Depletion Allowance ($1 billion subsidy – low estimate is $900 million) The depletion allowance allows companies to treat reserves in the ground as a capitalized asset that may be written down by 15% per year. The government only allows the “subsidy” for independent producers. Integrated oil companies such as Exxon, BP etc. are not allowed the exemption. Companies across the US are allowed a depreciation deduction for taxation purposes. The oil & gas industry should not be an exception.
That is complete nonsense. In other industries the asset is built up by investment, and then allowed depreciation. That causes expenses to be deferred for tax purposes.

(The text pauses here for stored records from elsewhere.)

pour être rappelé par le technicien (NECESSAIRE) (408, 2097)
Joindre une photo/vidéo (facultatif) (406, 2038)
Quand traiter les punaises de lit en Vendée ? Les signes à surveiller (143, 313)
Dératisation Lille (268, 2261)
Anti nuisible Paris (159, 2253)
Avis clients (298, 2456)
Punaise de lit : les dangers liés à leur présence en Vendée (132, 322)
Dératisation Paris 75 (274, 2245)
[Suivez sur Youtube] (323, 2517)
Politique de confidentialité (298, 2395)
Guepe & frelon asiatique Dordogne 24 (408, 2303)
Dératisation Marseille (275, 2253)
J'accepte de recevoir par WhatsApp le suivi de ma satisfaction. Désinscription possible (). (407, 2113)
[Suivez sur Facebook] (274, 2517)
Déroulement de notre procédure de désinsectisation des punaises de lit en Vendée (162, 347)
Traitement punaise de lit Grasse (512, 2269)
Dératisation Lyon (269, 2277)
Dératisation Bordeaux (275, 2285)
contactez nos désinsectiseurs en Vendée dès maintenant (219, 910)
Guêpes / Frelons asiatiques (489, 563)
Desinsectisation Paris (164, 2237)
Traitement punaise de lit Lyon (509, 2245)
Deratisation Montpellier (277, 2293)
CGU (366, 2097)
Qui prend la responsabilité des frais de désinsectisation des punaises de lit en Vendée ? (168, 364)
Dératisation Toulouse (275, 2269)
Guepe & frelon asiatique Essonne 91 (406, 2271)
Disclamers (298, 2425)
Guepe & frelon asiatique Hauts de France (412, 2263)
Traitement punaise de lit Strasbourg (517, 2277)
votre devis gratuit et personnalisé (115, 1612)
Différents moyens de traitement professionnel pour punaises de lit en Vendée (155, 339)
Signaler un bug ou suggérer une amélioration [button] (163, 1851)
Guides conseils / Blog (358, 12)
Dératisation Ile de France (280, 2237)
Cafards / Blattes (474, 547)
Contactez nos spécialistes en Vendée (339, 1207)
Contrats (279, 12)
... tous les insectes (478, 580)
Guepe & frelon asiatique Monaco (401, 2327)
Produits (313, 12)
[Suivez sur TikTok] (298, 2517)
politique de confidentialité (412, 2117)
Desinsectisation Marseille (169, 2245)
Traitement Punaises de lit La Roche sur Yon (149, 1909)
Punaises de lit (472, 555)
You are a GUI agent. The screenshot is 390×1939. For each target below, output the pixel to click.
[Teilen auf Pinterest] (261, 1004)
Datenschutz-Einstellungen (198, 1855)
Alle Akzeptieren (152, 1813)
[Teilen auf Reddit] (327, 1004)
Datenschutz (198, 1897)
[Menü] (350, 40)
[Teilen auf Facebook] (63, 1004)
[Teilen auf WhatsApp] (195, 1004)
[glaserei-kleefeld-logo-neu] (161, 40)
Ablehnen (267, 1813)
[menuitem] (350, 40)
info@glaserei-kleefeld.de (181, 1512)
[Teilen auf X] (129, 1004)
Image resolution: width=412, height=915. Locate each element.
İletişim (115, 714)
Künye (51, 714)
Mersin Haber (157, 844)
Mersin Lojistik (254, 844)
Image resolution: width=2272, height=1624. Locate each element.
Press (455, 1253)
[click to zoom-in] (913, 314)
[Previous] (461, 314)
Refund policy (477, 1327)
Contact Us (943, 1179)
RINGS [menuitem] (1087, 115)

Here we have the investment treated as expense, the asset ia magically acquired with no tax implication, and then the loss from its depreciation is suddenly deductible. It's a crying-out-loud subsidy and let no one be suckered.
Example:
I build a factory, with $1B cost. Building expenses are not deductible, but the asset depreciates over a number of years.
I drill an oil field for $1B. The expense is deductible. I then claim the field is worth $1B based on its reserves, and expense its depreciation although I have never bought it, accounting-wise.
Domestic Manufacturing Deduction ($1.7 billion per year – low estimate is $574 million) – Congress passed the tax break in 2004 to encourage manufacturing companies to maintain their operations in the US. The tax break has been extended to oil & gas companies and allows them to deduct 9% of their income from operations. Critics charge that companies would not leave for a lower tax rate. Ever looked at how much cheaper it would be to operate a refinery in another country? Furthermore, the tax break extends to companies across multiple business segments – not just the oil & gas sector.
The refinery is a misleading argument. We are talking about domestic drilling operations, which you can't operate elsewhere. Such a tax break should only be given (if at all) to companies actually choosing their manufacturing location.
Besides, oil&gas is not manufacturing, it's extraction.
Total sham, a pure tax gift to such companies.